Co-pyrolysis of various plastic waste components as an environmentally sustainable source of alternative fuels

Abstract

In this study, pyrolysis and co-pyrolysis of commonly used plastic materials (poly(ethyleneterephthalate) - PET, high density polyethylene - HDPE, and polystyrene - PS) were conducted to analyse the chemical composition of the corresponding pyrolyzates. Different ratios of plastic materials were applied to obtain a composition of aliphatic and aromatic degradation products that closely resemble those of conventional fossil fuels.
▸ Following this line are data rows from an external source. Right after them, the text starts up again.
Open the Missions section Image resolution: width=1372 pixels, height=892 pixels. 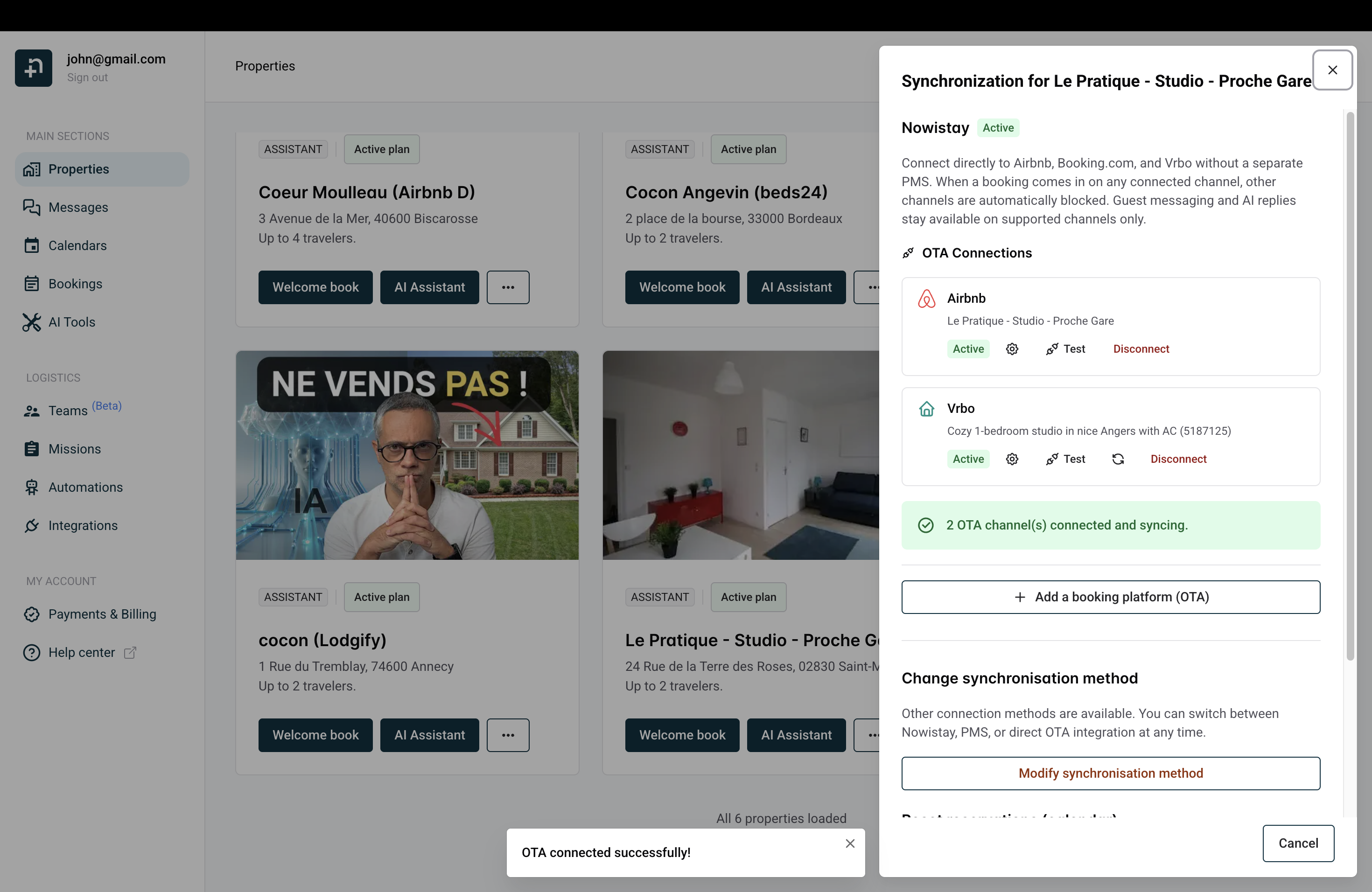click(x=74, y=449)
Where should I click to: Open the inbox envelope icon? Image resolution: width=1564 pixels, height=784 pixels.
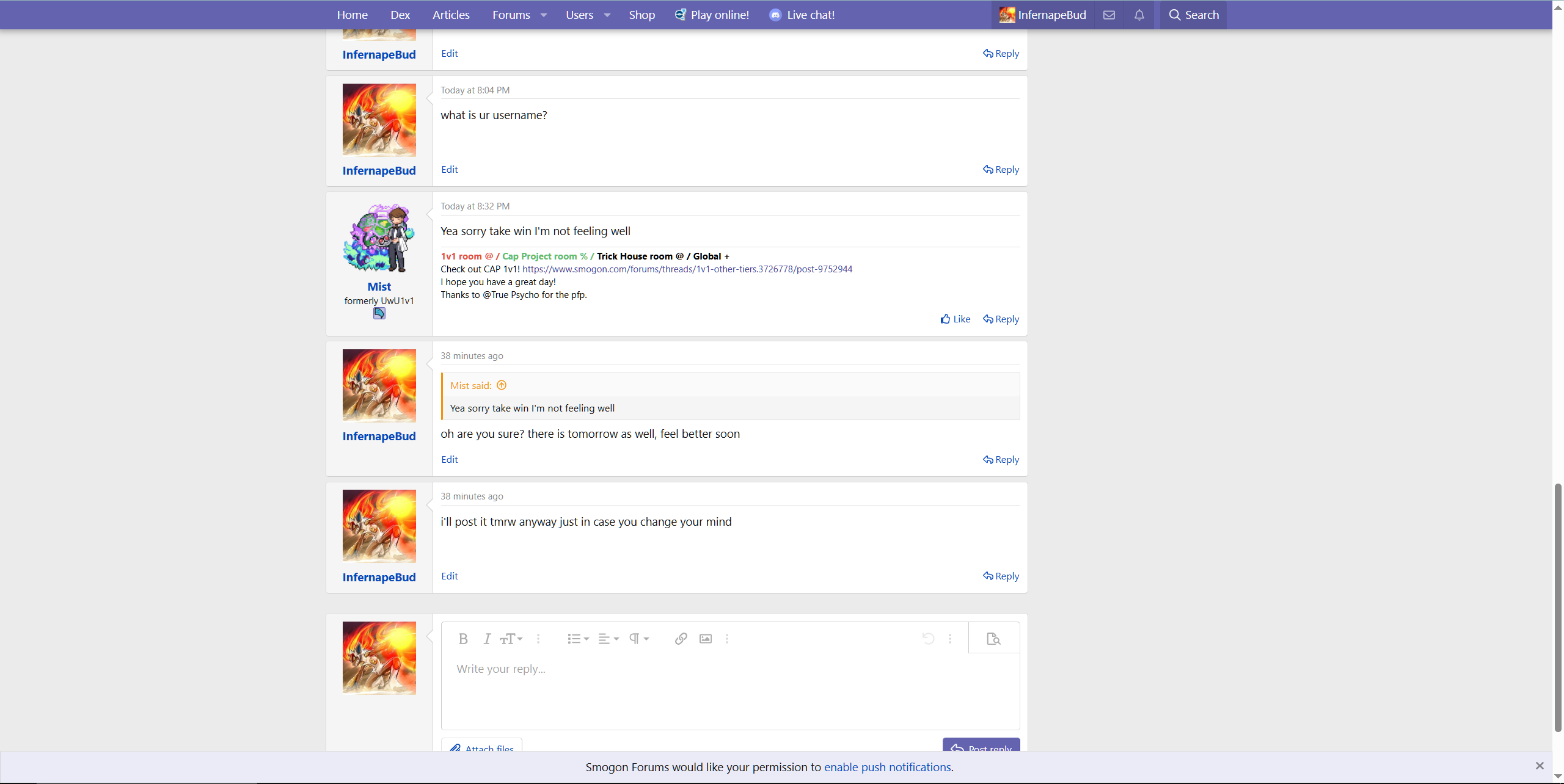click(1109, 15)
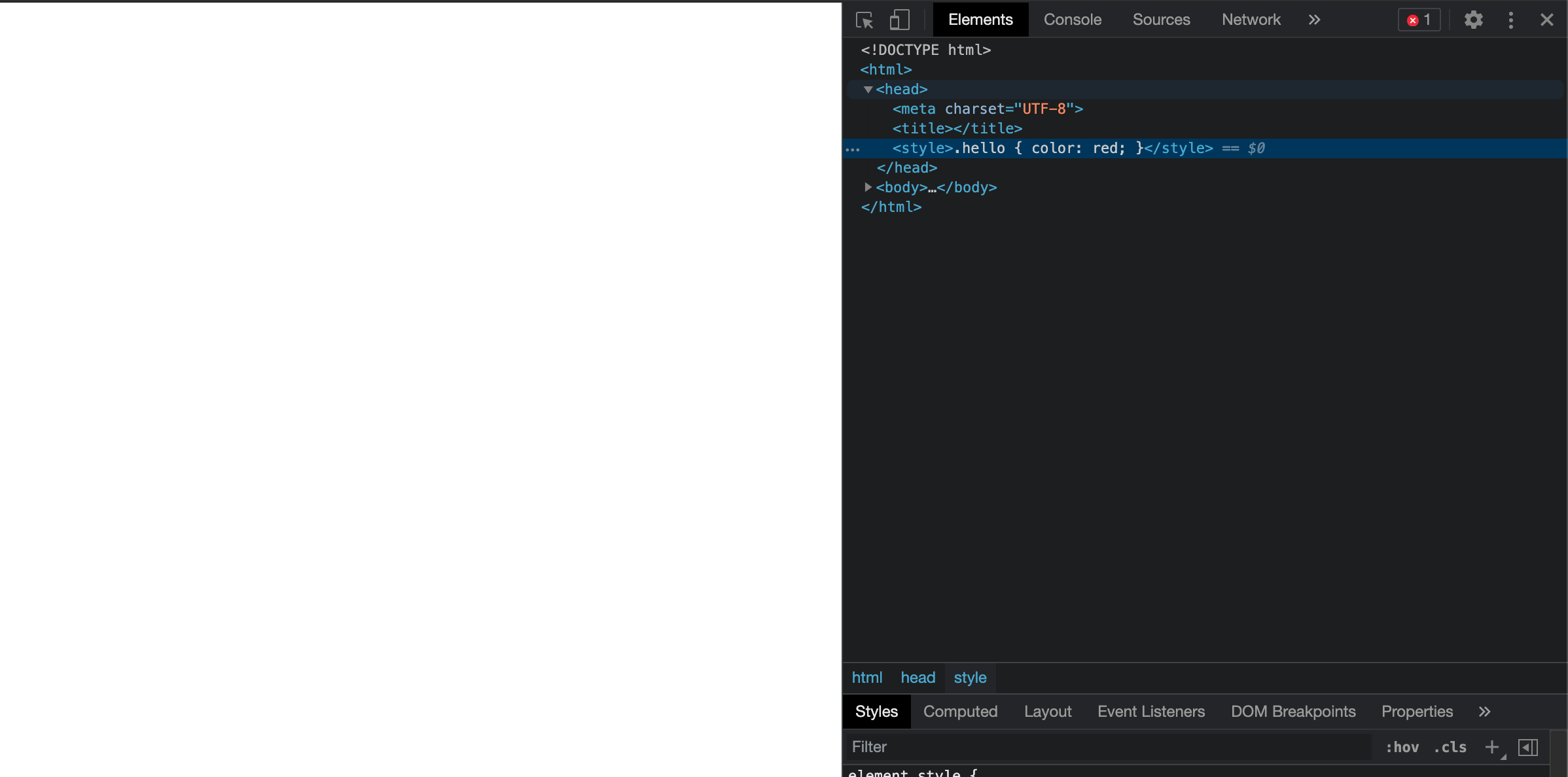Expand the body element in DOM tree

(x=868, y=187)
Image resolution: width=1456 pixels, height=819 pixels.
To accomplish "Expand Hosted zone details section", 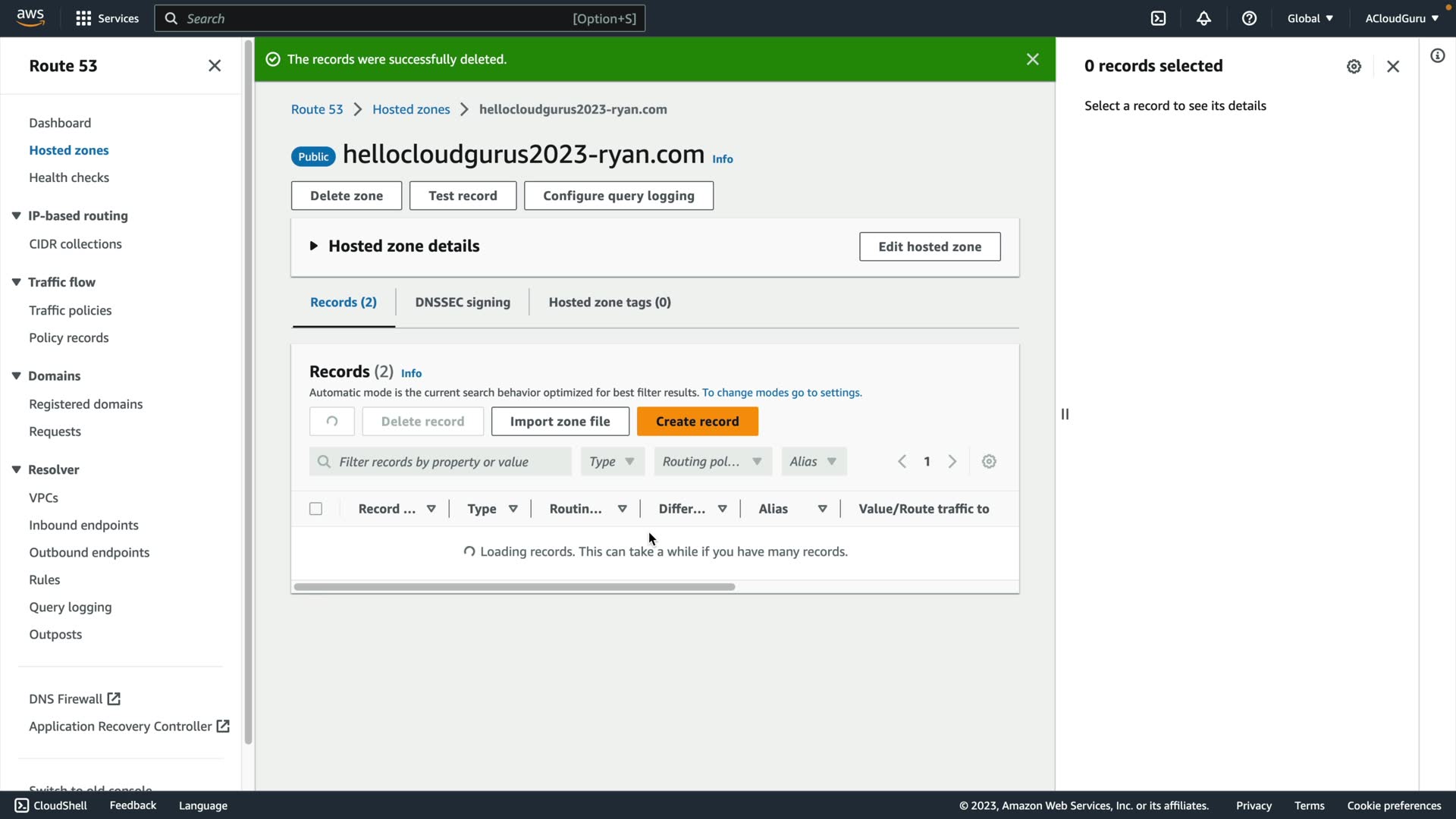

The systematic chemical variations can act as base for evaluating this approach as a sustainable source of alternative fuels. HDPE revealed an aliphatic composition of degradation products, while PS and PET produced only aromatic compounds. Quantitative analysis of the obtained pyrolyzates revealed a clear correlation of initial proportion with the resulting quantitative product composition. The generation of individual pyrolysis products revealed a high reproducibility. However, it became evident that the decomposition products of PS consistently emerged as the most prominent among all tested HDPE/PS mixtures. The ratio of HDPE : PS=1:3 revealed 96 % of the aromatic compounds as PS decomposition products. PET revealed a oxygen containing structure of the products, contributing to 83 % of the HDPE : PET=1:3 mixture. These results gain insights into the potential of plastic waste as a sustainable source for alternative fuels and valuable chemicals.